(Screenshot grounding data)
________

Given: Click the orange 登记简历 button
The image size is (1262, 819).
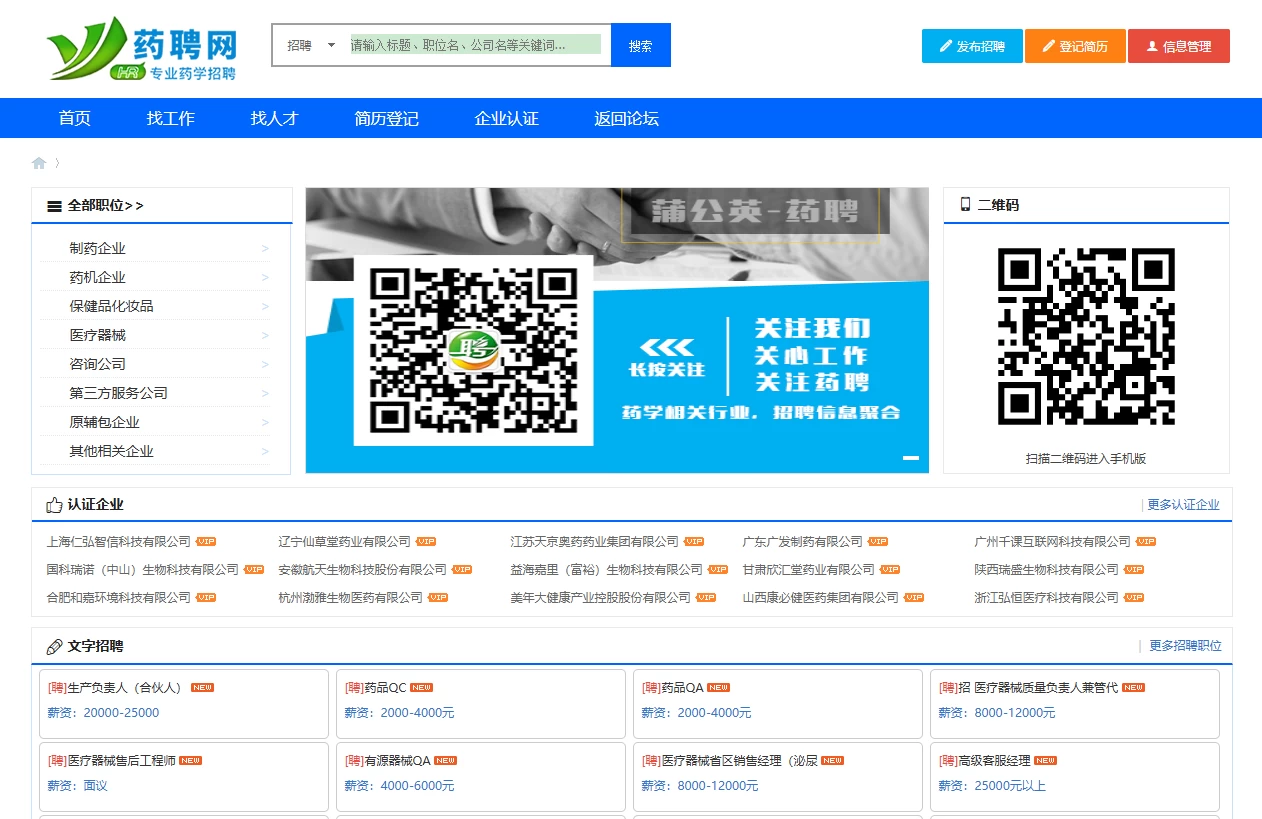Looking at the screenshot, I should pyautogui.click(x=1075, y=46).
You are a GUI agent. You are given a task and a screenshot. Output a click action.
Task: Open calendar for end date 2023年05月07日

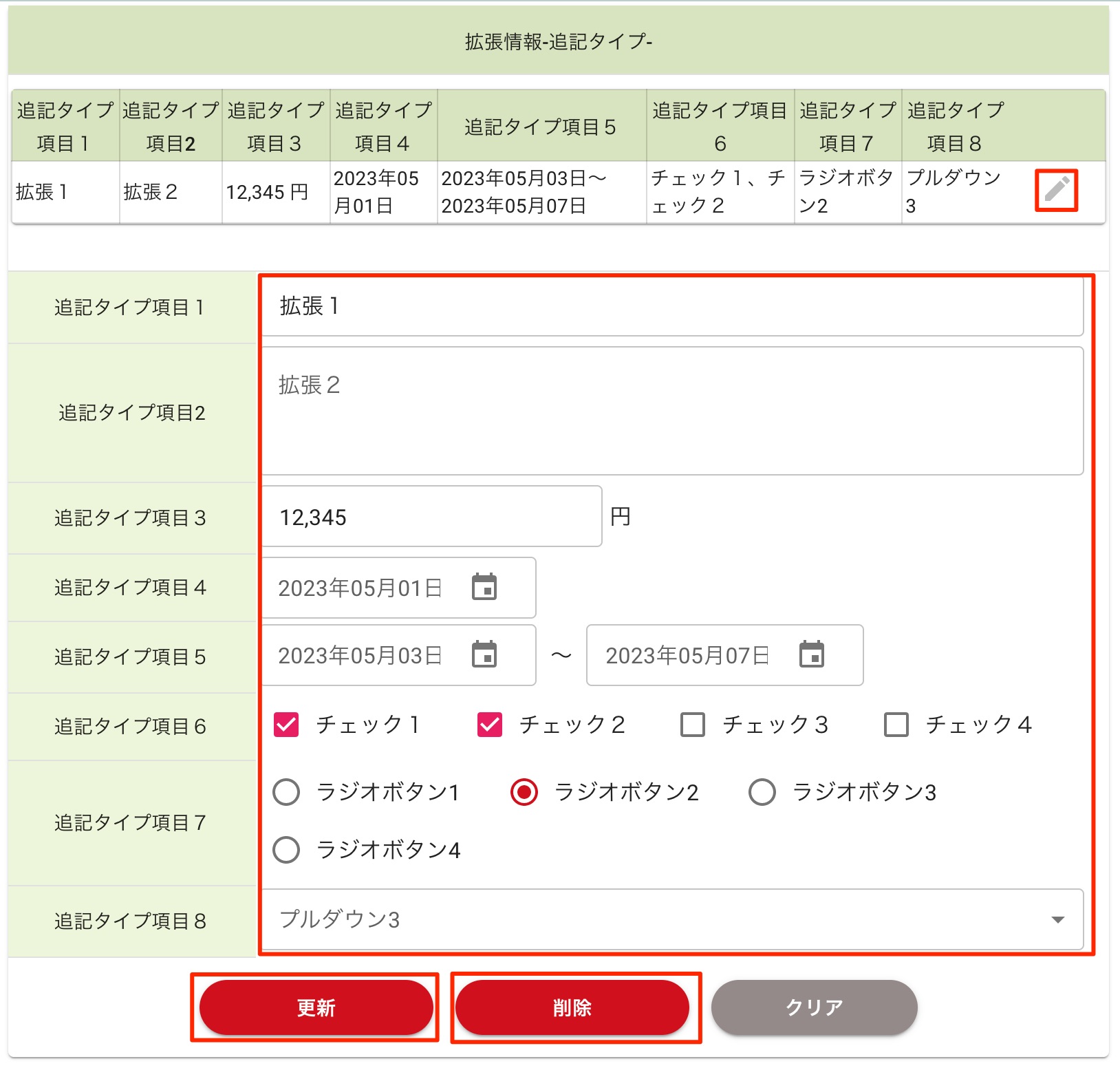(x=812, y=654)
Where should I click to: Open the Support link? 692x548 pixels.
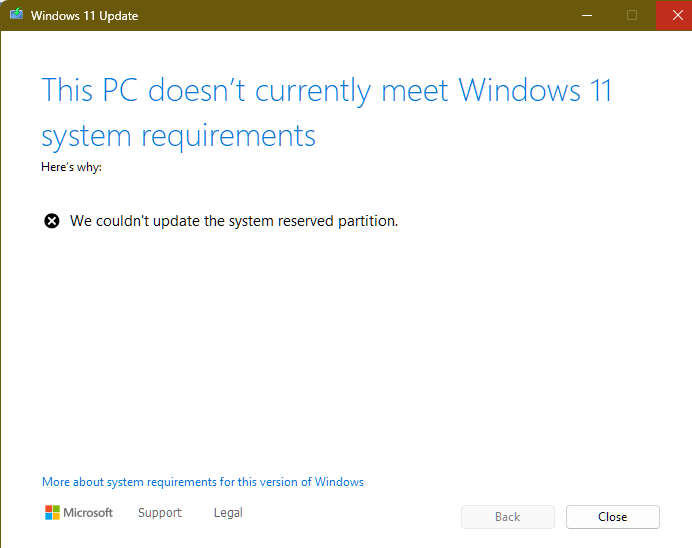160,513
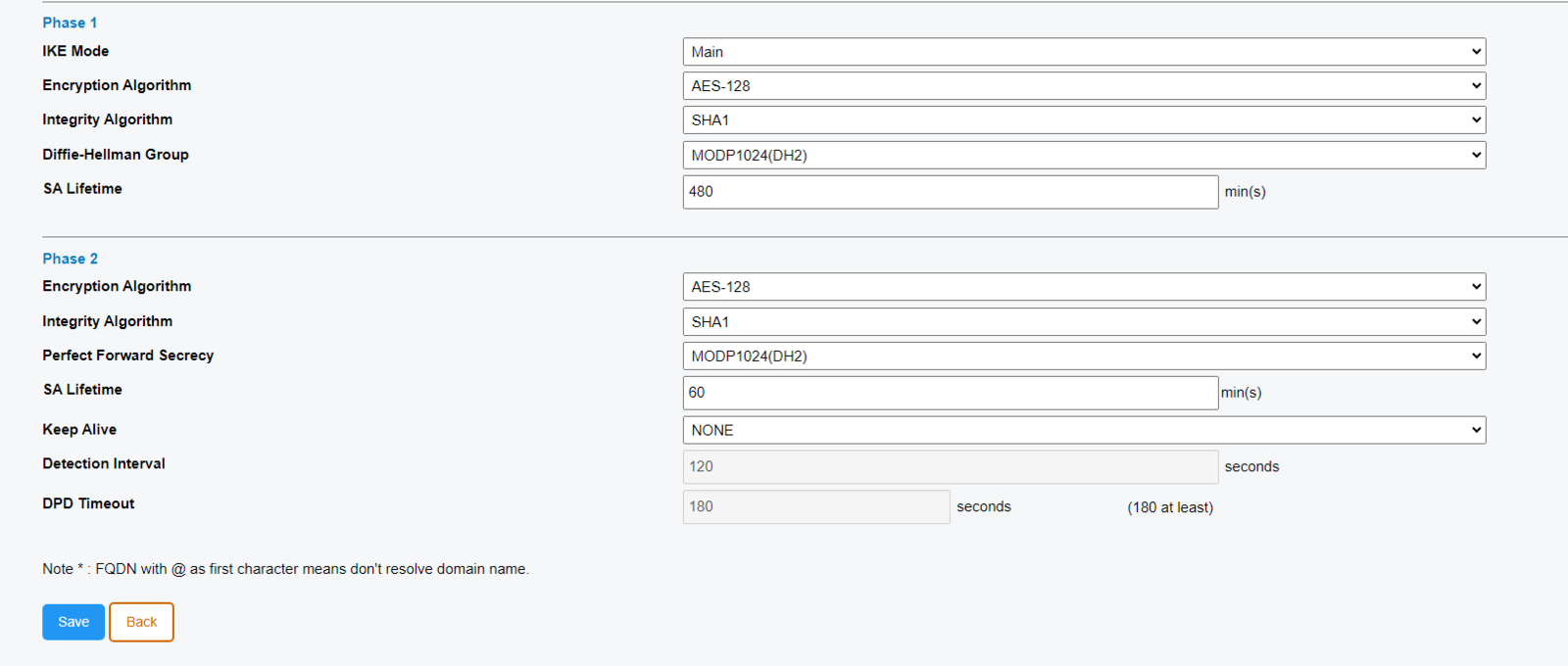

________

→ **Instructions to follow**
Could you copy all of the entries above exactly, without the pictures?

→ **Reply**
Given: Click the orange 登记简历 button
The image size is (1262, 819).
Looking at the screenshot, I should pyautogui.click(x=1075, y=46).
You are a GUI agent. You are given a task and a screenshot. Output a click action.
Task: Open calendar for end date 2023年05月07日

(x=812, y=654)
Where should I click to: Open the Support link? 692x548 pixels.
160,513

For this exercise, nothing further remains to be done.